[EXCERPTED TEXT — start]

“This world is but canvas to our imaginations.”
Henry David Thoreau, A Week on the Concord and Merrimack Rivers
Terry Teachout on the arts in New York City
Mrs. T and I usually spend a couple of weeks each summer seeing shows in New England and Canada for The Wall Street Journal. That’s what we’re doing now. On Saturday we drove north from Connecticut to Maine, where we stayed at a seaside hotel, saw a revival of Ragtime that I liked enormously, bought underwear at an outlet mall, and ate lobster three nights in a row. Actually, it was Mrs. T who ate most of the lobster. Born and raised in Connecticut, she has an insatiable appetite for the stuff, and no sooner did the waitress at Lobster Cove bring us our evening meal on Saturday than she tore into it like a serial killer who’d just been sprung from solitary. Me, I stuck to shrimp and the odd lobster roll—I can’t see the point of spending so much time and energy prying dinner out of the red-hot shell of a freshly expired crustacean—but I live to please Mrs. T, so we always make a point of hitting the pounds and shacks when we’re in Maine.

[EXCERPTED TEXT — finish]

QUESTIONS ON THE MATERIAL:
• A. Please list the four things the summer-travel post says the couple did in Maine.
• B. Proceed with the summer-travel post, picking up after its final sentence.

[EXCERPTED DATA — start]

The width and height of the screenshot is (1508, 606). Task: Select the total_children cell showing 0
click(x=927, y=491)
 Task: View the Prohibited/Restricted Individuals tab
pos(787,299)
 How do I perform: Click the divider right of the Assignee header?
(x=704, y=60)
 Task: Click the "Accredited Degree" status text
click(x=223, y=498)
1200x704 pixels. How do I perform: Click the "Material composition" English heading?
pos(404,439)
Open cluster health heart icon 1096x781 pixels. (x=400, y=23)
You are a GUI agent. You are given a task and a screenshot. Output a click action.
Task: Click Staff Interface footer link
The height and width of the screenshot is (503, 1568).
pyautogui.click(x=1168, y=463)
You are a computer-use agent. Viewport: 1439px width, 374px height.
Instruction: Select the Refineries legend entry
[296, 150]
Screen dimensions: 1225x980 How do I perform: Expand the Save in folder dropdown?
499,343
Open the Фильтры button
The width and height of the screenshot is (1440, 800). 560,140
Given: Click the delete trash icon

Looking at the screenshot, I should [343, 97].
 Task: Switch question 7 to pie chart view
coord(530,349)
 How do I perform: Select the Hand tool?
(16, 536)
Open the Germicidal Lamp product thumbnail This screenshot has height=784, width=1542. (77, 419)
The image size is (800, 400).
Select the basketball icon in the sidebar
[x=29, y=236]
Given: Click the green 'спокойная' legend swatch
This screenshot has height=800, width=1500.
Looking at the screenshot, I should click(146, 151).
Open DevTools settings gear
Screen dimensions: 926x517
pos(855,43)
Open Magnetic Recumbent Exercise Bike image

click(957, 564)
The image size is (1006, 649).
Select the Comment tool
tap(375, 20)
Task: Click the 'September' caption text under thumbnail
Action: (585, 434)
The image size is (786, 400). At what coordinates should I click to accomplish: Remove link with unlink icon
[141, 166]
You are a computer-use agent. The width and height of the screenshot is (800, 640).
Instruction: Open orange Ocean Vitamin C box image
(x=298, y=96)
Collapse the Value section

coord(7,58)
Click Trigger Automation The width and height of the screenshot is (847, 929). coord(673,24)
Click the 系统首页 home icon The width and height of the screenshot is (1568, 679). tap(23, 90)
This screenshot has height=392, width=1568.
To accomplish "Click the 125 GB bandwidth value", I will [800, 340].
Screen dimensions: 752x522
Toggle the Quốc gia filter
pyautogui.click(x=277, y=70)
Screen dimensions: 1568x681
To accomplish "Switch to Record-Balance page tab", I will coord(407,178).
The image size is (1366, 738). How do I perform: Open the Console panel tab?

[EXCERPTED DATA — finish]

TASK-BY-TASK RESULTS:
• A.
- Stayed at a seaside hotel
- Saw a revival of Ragtime
- Bought underwear at an outlet mall
- Ate lobster three nights in a row

• B.
On Tuesday we checked out of Cliff House and drove to Portland, where we spent a happy hour looking at Hans Hofmann: Works on Paper, a small but exceedingly choice exhibition on view at the Portland Museum of Art until September 3. Hofmann is one of our favorite painters—we actually own one of his rare prints—and we’ve both been longing to see this show, which traveled to Portland from the Museum of Contemporary Art in Jacksonville, Florida, ever since it was announced. (I would have liked to see the John Marin exhibition at the Ogunquit Museum of American Art, too, but I didn’t hear about it until after we’d left town.) I’ll be writing about the Hofmann show in detail later on, so suffice it for now to say that Karen Wilkin, the curator, has done an exemplary job of conveying the vibrant essence of Hofmann’s style within the narrow compass of a one-gallery show devoted solely to his works on paper.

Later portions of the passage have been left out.